Malaysian authorities to probe Inland Revenue Board over 'missing' RM14.6b in overpaid taxes: Report
KUALA LUMPUR: Malaysian authorities are investigating the Inland Revenue Board (IRB) over RM14.56 billion (US$3.54 billion) in overpaid taxes that have gone "missing", the New Straits Times reported on Friday (Aug 24).
The money was meant to be refunded to about 1.6 million taxpayers, the report said.
Several past and present members of the IRB's board - including former Treasury secretary-general Dr Mohd Irwan Serigar Abdullah - are expected to be called in by the Commercial Crime Investigation Department to assist in investigations.
Mohd Irwan was previously the chairman of the finance ministry’s Cash Management Committee, which was responsible for allocating money to the Tax Refund Trust Fund.
The case is being investigated under Section 409 of the Penal Code, the New Straits Times cited Bukit Aman Commercial Crime Investigation Department director Datuk Seri Amar Singh as saying.
Section 409 of the Penal Code deals with criminal breach of trust by a public servant or agent.
The billions in unpaid tax refunds are due to "a shortage of transfers from the direct tax revenue collected to the Tax Refund Trust Fund", the New Straits Times report said.
On Wednesday, Finance Minister Lim Guan Eng said that the previous Barisan Nasional government had failed to refund about RM16 billion worth of overpaid income and property gains tax to taxpayers as of May 31 this year.
This, he said, was because of an insufficient balance in the Tax Refund Trust Fund, which stood at only RM1.49 billion as of May 31 this year.
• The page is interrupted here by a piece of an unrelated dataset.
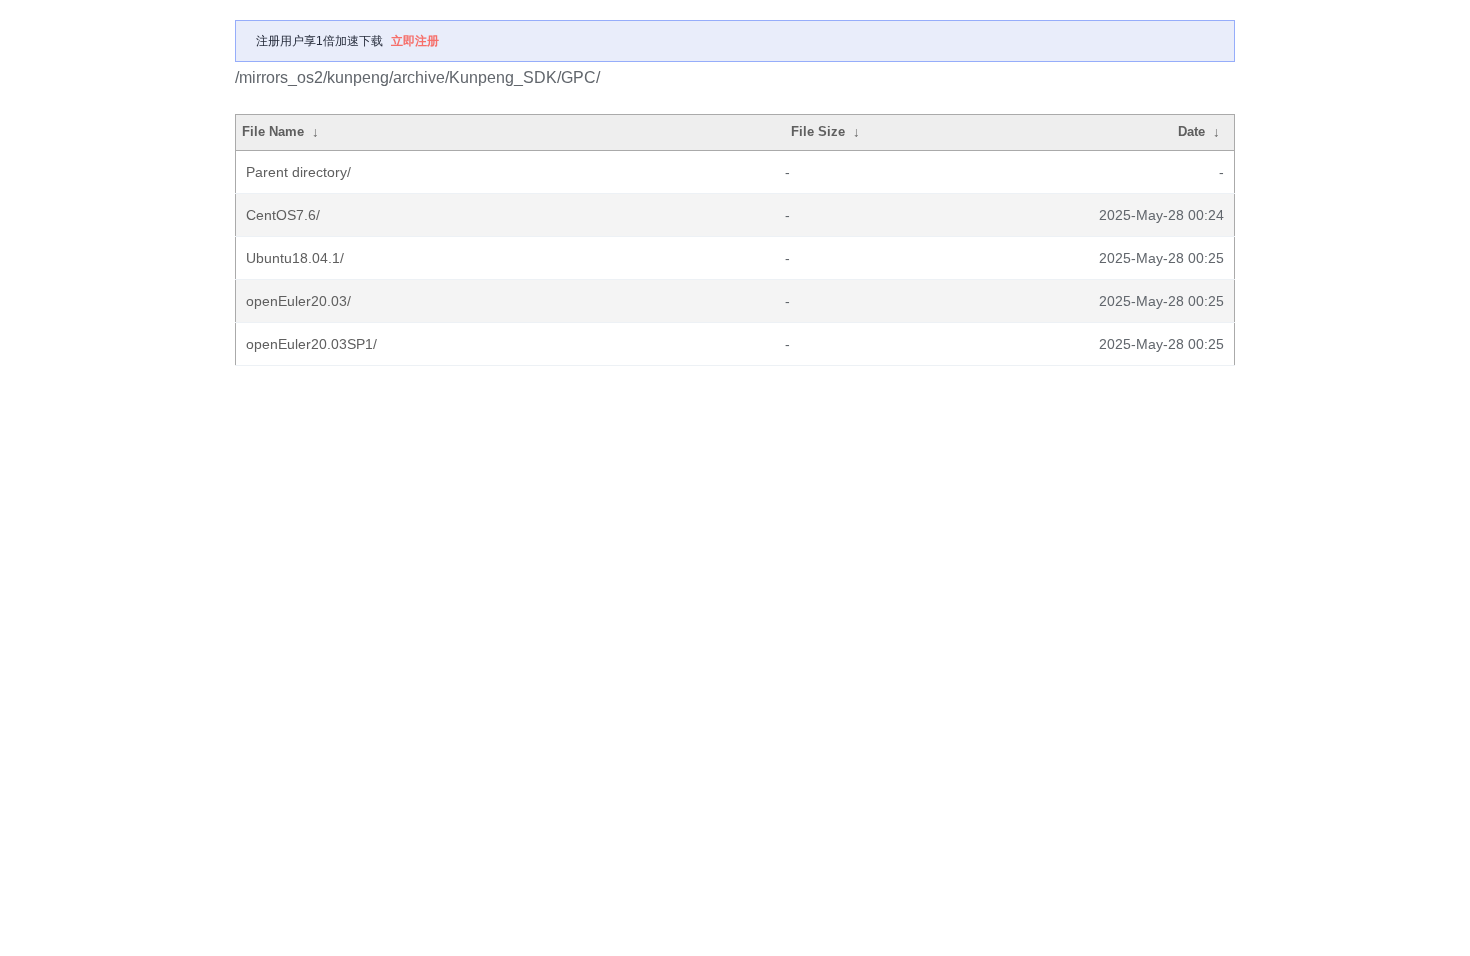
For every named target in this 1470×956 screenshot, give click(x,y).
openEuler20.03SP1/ (311, 344)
“Tax refunds can only be made based on the amount of money remaining in the Tax Refund Trust Fund ... (The balance) is much lower than the sum required for the refund of tax credit amounting to RM16.046 billion which should have been refunded," Bernama cited Lim as saying.
Lim said it was clear that the previous government had assumed or recognised the RM14.56 billion that was not transferred from the Consolidated Fund to the Tax Refund Trust Fund as government revenue.
This meant that the federal government revenue reported by the previous government was inaccurate and over-reported, he said.
“The huge arrears in credit balance refund of over six years arose because the Cash Management Committee of the Finance Ministry which met monthly and was chaired by the former Treasury secretary-general, Dr Mohd Irwan Serigar, did not transfer a sufficient allocation to the Tax Refund Trust Fund as requested," he said.
“What the previous government had done was the falsification of accounts and misappropriation of the arrears in credit balance refund for other uses or to cover its deficit to show a surplus,” he added.